Hello! I’m currently live on my Julie A. Fast Facebook page for the next few hours to answer your questions about mental health disorders including bipolar disorder, depression, anxiety, psychosis, borderline, ADD and medications.
I will also post the questions and answer here.
Julie, What do you do when your psychosis is raging, and manic/hypo manic. How do you manage your daily goals?
Let’s start at the beginning. We share the same symptoms as we both have bipolar disorder with psychosis. (The diagnosis is called schizoaffective disorder.) This means we have to deal with a lot of mood swings- sometimes all at once. I have an overall plan that I used for symptom management. This is in my books. Here is what I do specifically:
Getting started: I know my symptoms from the very beginning. I have a list of ALL of my mania and psychosis symptoms that I have compiled for many years. I did this through charting my moods. This process is outlined in my books Take Charge of Bipolar Disorder and The Health Cards Treatment System for Bipolar Disorder. I will post the links below. You obviously know your symptoms as well. Do you have them written down? It helps to have a very detailed list.
Step #1. Manage your sleep. Once I wrote down my symptoms- and believe me, I add to the list regularly, I created a plan to deal with each symptom in a way that keeps me from going further into the mood swing.
For example, ALL management plans have to have a plan for regular sleep. Let’s start there.

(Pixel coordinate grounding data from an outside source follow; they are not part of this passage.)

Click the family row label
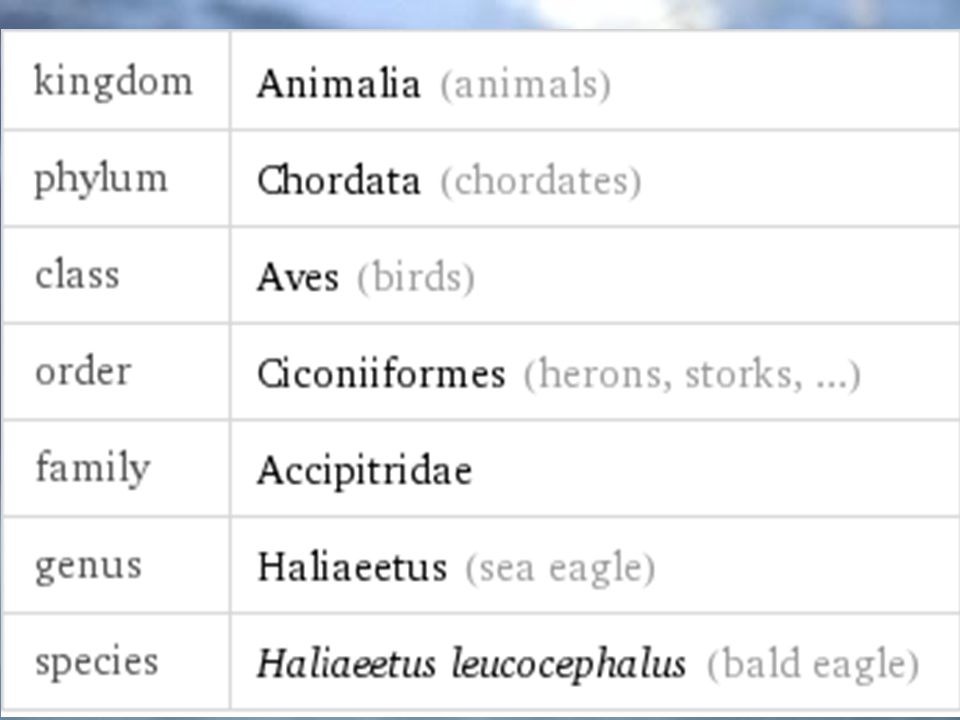This screenshot has width=960, height=720. tap(92, 468)
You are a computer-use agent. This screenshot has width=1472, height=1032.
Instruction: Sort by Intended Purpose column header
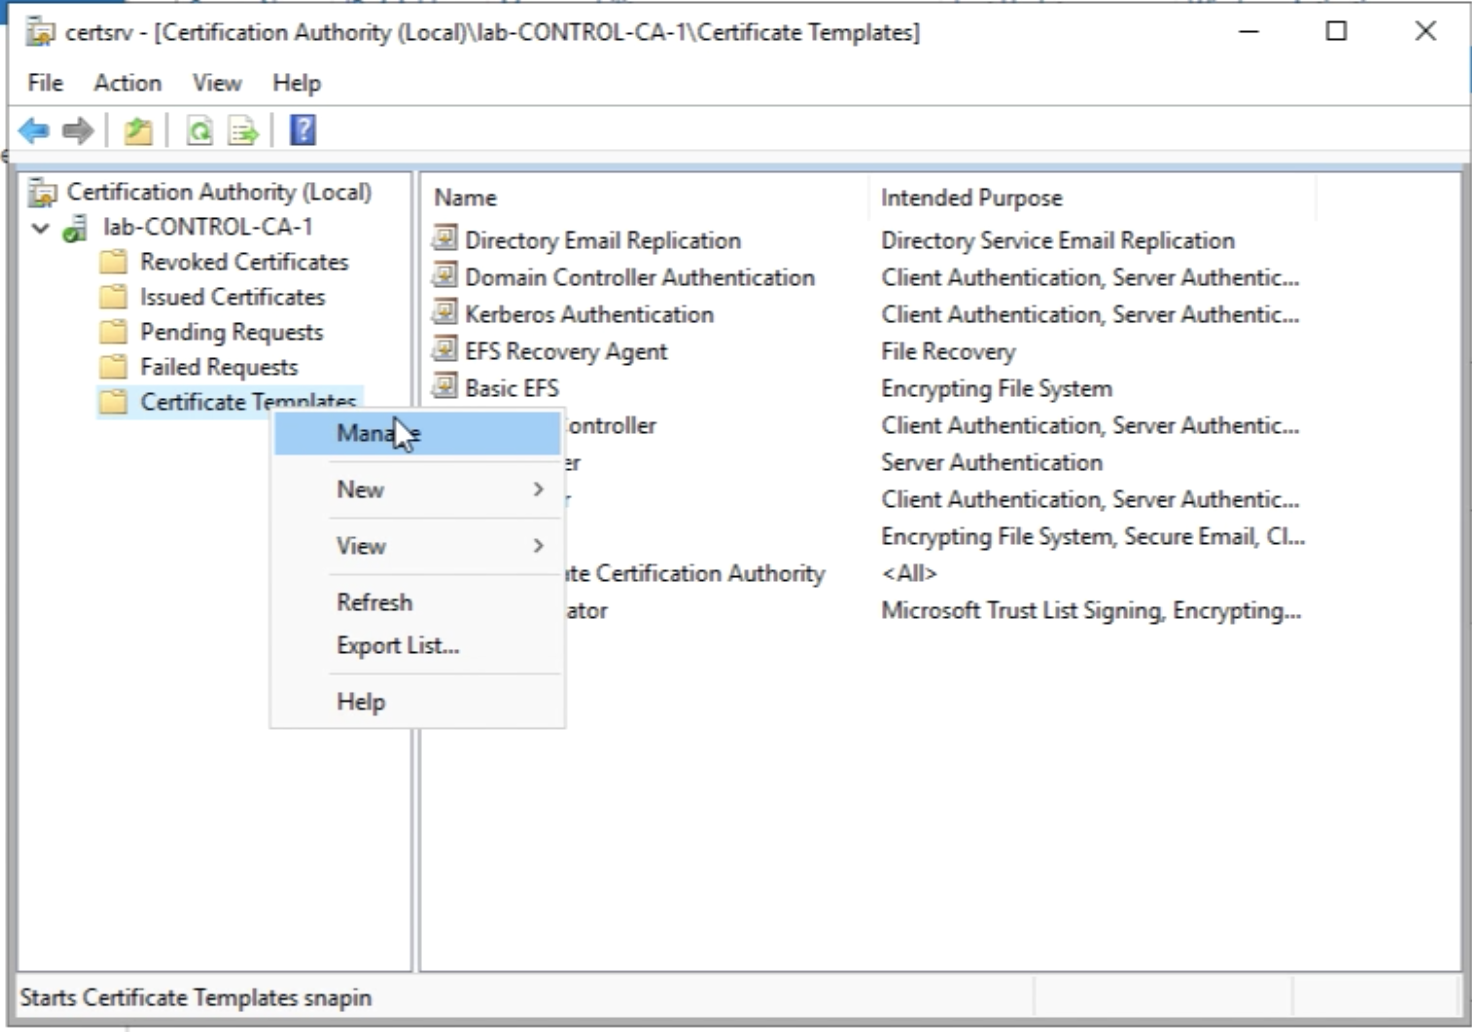[x=971, y=198]
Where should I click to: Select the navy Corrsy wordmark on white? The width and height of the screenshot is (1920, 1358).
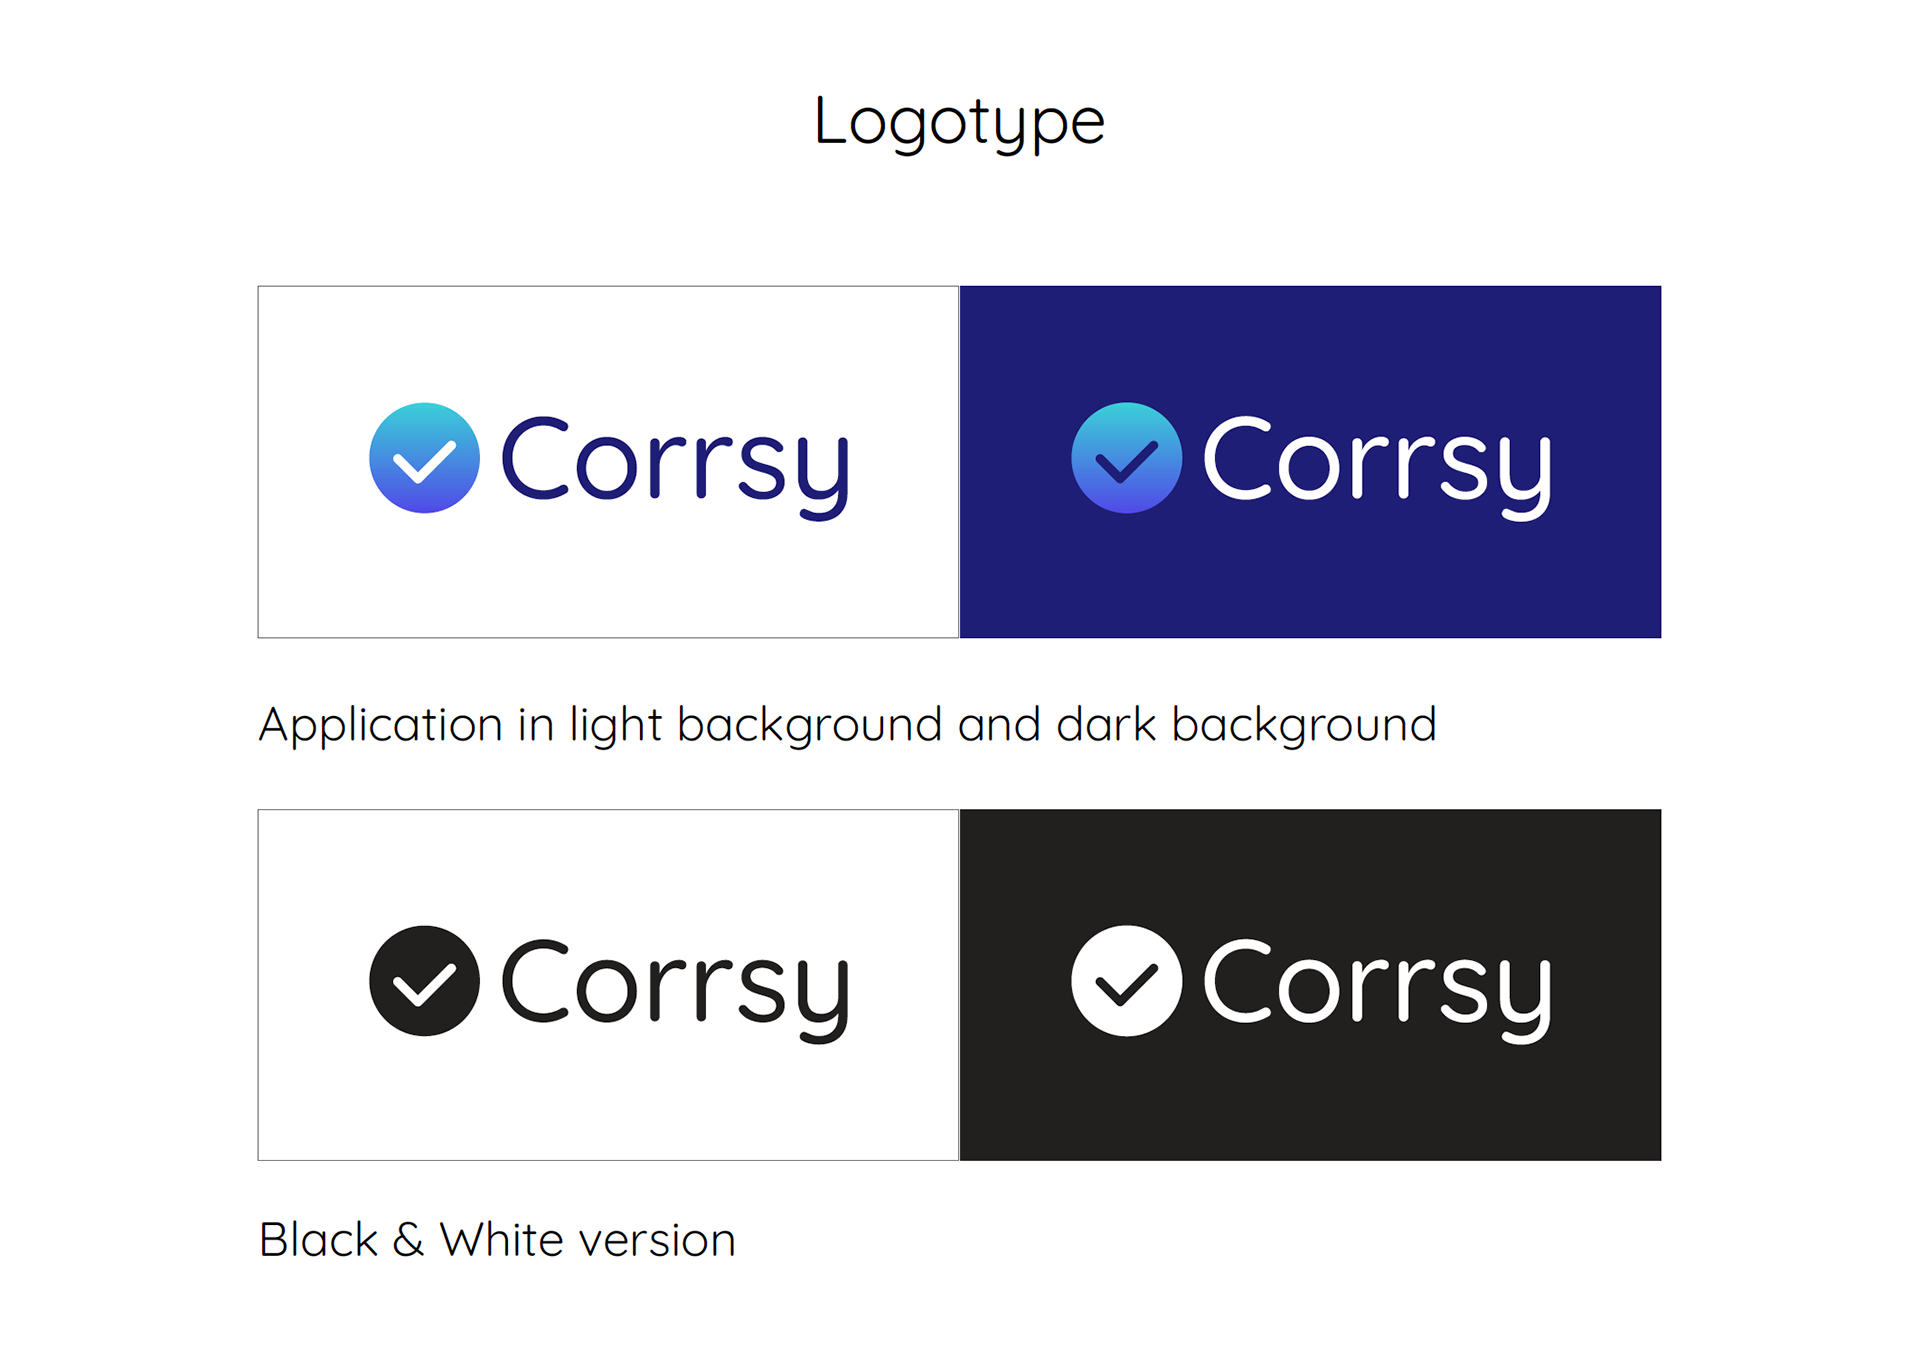pos(675,467)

If you are manic and psychotic, sleep is going to be a huge issue. What is your plan tonight to sleep no matter what? For many of us, that means a good dose of sleep meds or taking more of the meds we take for mania and psychosis. This isn’t fun and I’m sorry we have to sometimes medicate ourselves this way, but sleep is paramount. Knock yourself out and sleep for at least eight hours and let the brain help you heal.
One of the main reasons hospitals work so well when a person is manic and psychosis is the regimented sleep.
Step #2. Be careful not to take your symptoms out on the people around you. I have to do this as I can get very aggressive and loud, mean and nasty, negative and bombastic when the mania is raging. This is my dysphoric mania and it’s so unpleasant! I make sure that I warn the people around me that I’m in an episode and I ask for help. I say, “As you can see, I’m having a hard time controlling my negativity. I don’t want to be this way. It’s the mania. You can help by reminding me that this is an illness and I will get through this as I always do. ”
Step #3. Look for triggers. What do you think led to the current mania and psychosis? If you can pinpoint the trigger, make changes in that area immediately. I just had a relationship issue and believe me, the paranoia was raging. That is my regular symptom when I have contentious conversations. It is no one’s fault. It is my brain. I have to remind myself that for me, paranoia is simply a symptom. Nothing terrible has happened. I just had an argument with a family member. Nothing has changed. This leads to the next step.
Step #4. Talk to yourself about your symptoms. I do this regularly. Julie, when you are manic you talk too fast, spend too much money and love to drink. This is a sign you are sick. It’s ok to have these symptoms, but you don’t have to act on them. What do you need to do right now to make sure you minimize mistakes and don’t do something you will regret? I have a plan in place for this and I USE it.
Step #5 Ask for help. You are already doing this by writing me. If you need to talk to a health care person, even if it’s just to check in, do it. I will write my therapist or call a friend when I need help. My illness tells me I have no friends, but I don’t listen and force myself to call!
This is a short list of what I do!
Julie, I have talked to u before. Which book of yours should I start with? I’m specially interested in ur card system. Thnx!
I would start with Take Charge of Bipolar Disorder and then move to the Health Cards. I call the Health Cards the Moneyball of bipolar disorder management. They really work, but are only for those who are ready to make a lot of changes in lifestyle in order to get better. I use them with all of the parents and partners I coach. Take Charge outlines the basic system and really explains bipolar disorder management for the whole family. I would definitely start with this book!